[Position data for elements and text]

▬▬▬▬▬▬▬▬▬▬

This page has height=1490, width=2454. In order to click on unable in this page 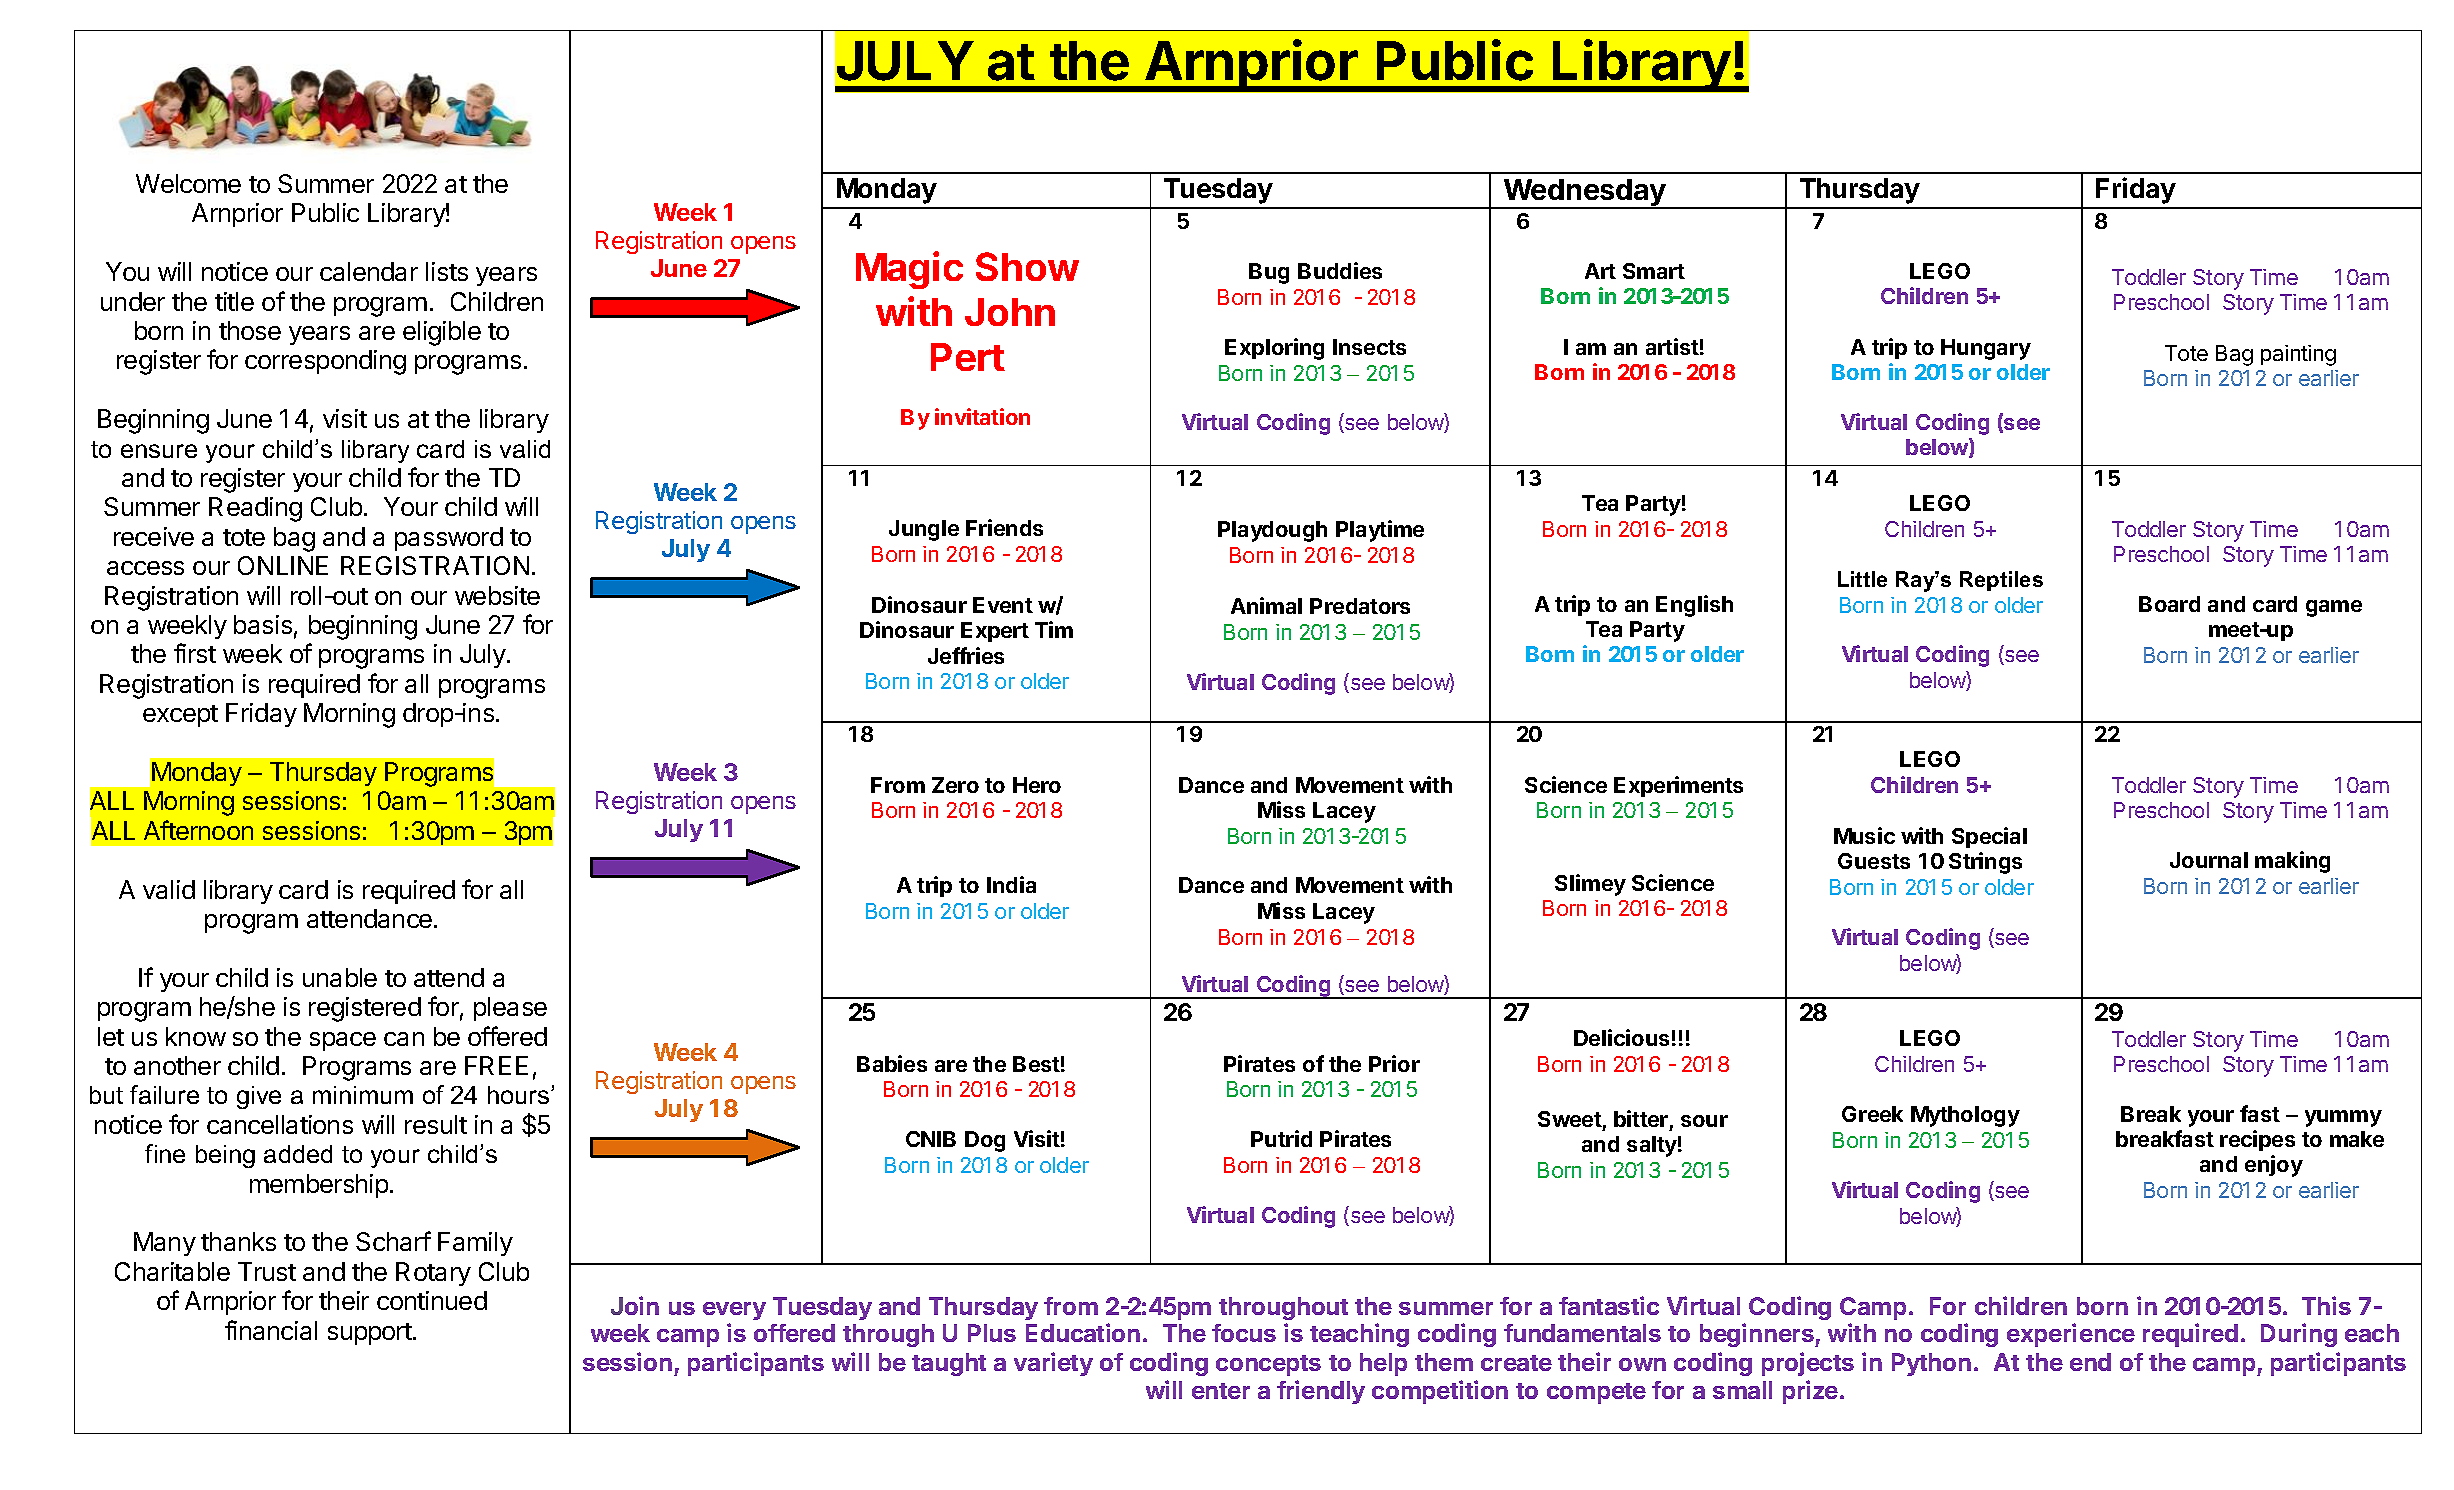, I will do `click(340, 977)`.
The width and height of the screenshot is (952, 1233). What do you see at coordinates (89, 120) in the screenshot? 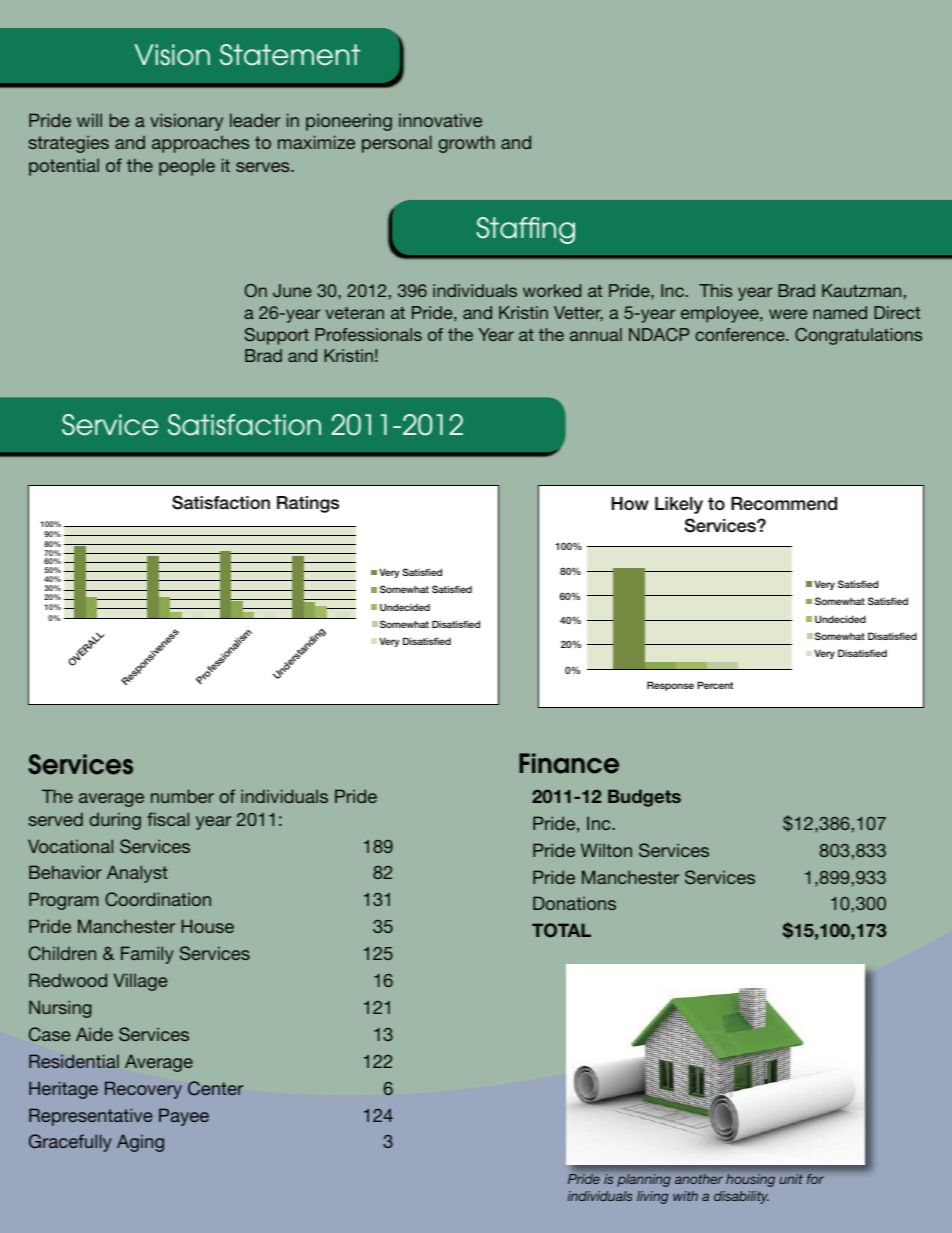
I see `will` at bounding box center [89, 120].
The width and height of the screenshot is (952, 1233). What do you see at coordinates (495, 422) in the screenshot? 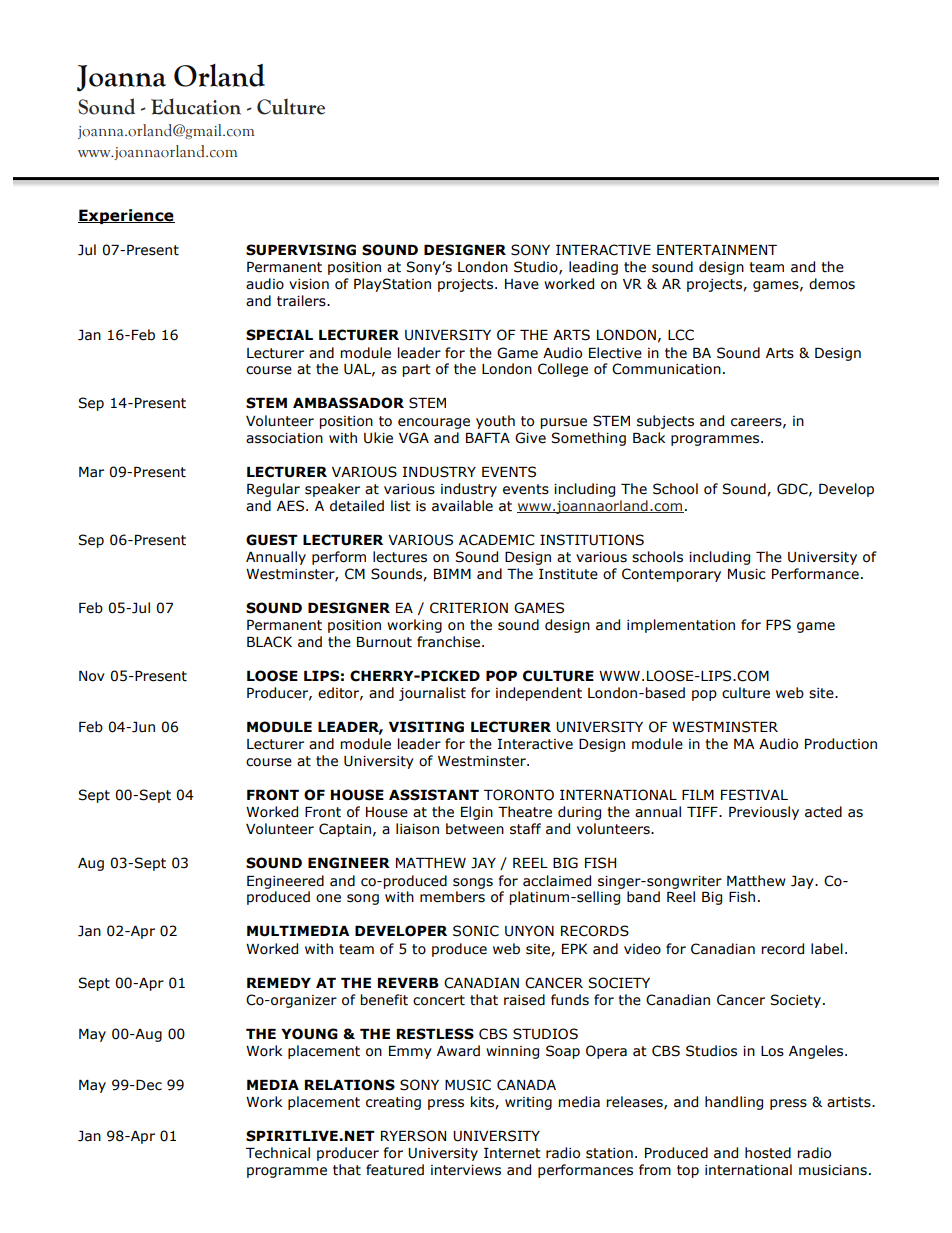
I see `youth` at bounding box center [495, 422].
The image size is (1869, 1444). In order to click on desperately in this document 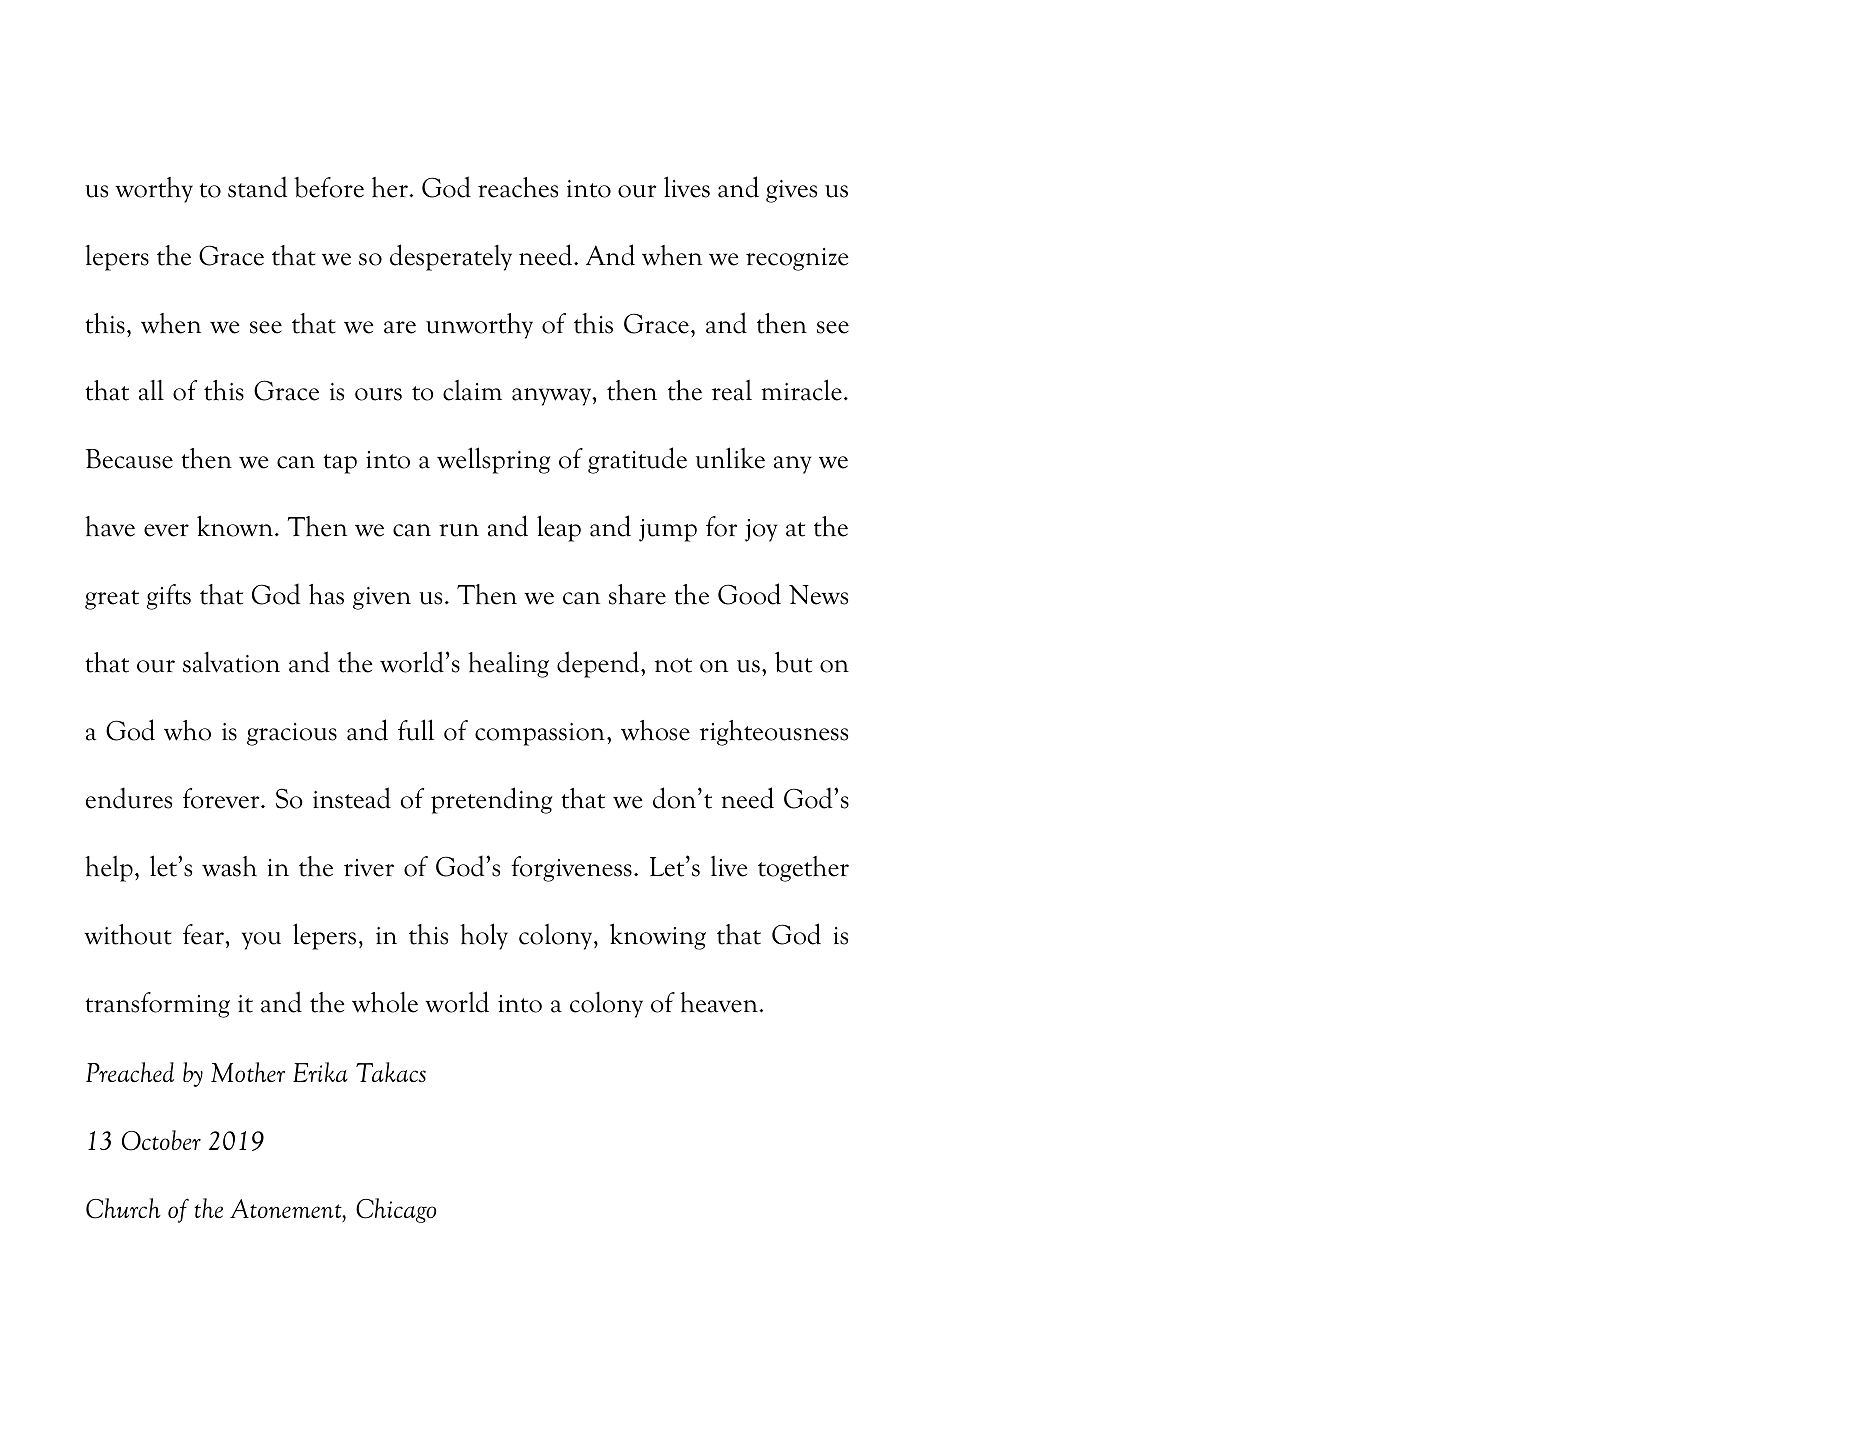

▬▬▬▬▬▬▬▬▬▬

Do this: Transcribe the lines from the one containing "422) in the screenshot?" through the end of the lines above, including both ends. Leave the pictures out of your answer.

Task solution:
The width and height of the screenshot is (952, 1233). What do you see at coordinates (495, 422) in the screenshot? 
I see `youth` at bounding box center [495, 422].
The image size is (1869, 1444). In order to click on desperately in this document 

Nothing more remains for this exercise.